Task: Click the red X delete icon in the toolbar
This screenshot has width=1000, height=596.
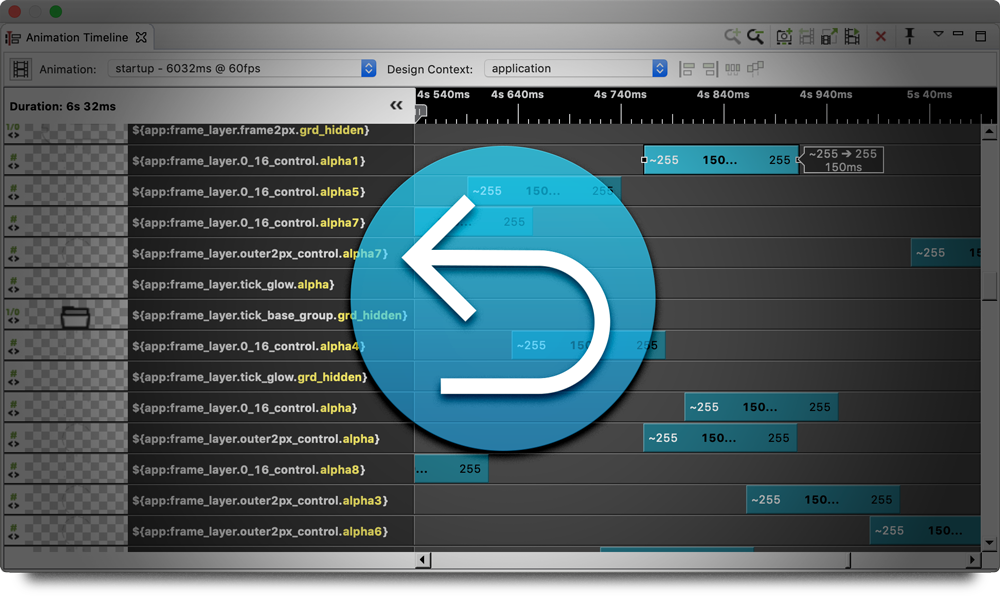Action: (881, 36)

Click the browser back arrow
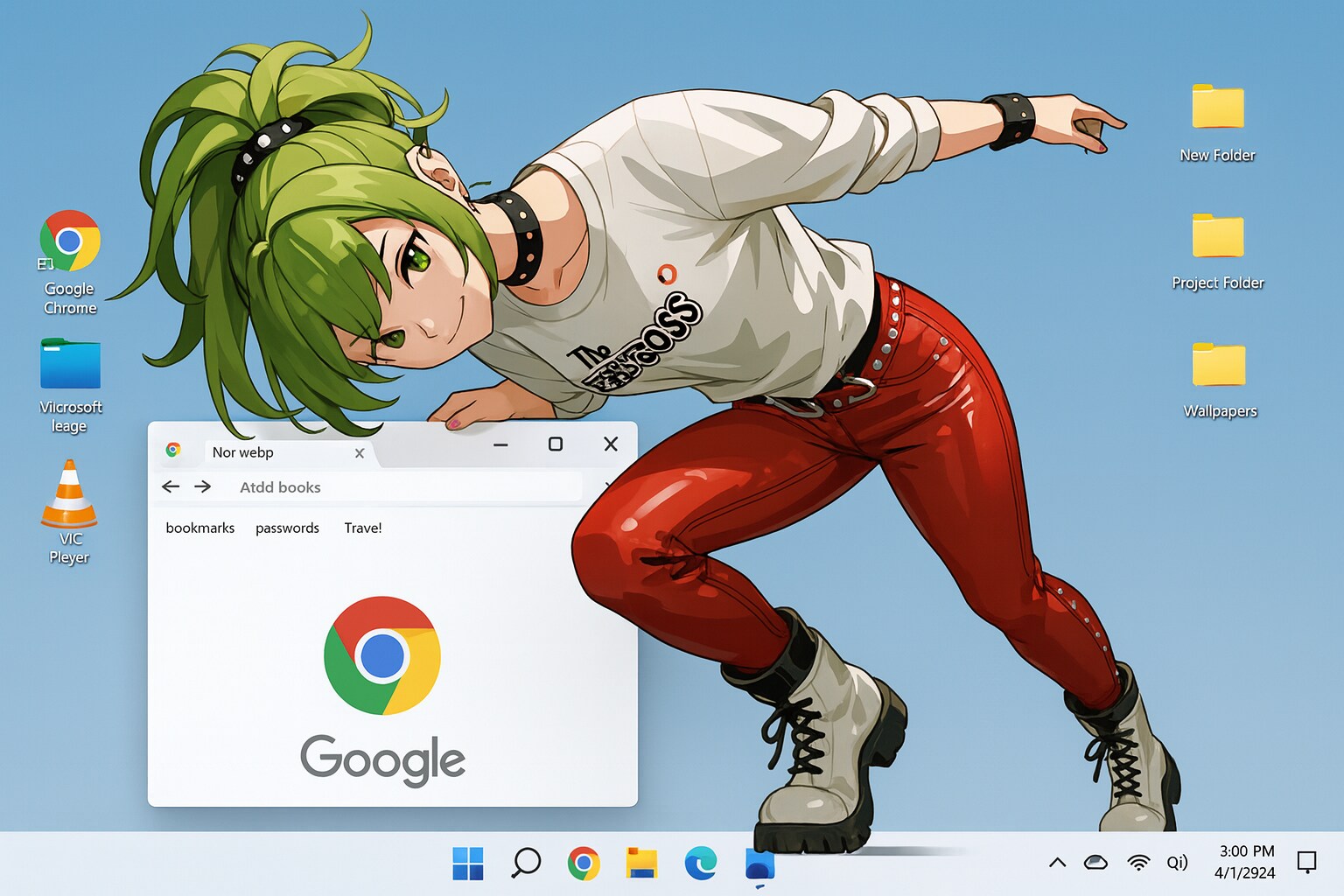(171, 486)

Description of the task ->
Print the entire listing above verbatim. No picture should be included.

Output below ->
Task: Click the red X delete icon in the toolbar
This screenshot has width=1000, height=596.
Action: (881, 36)

Click the browser back arrow
(171, 486)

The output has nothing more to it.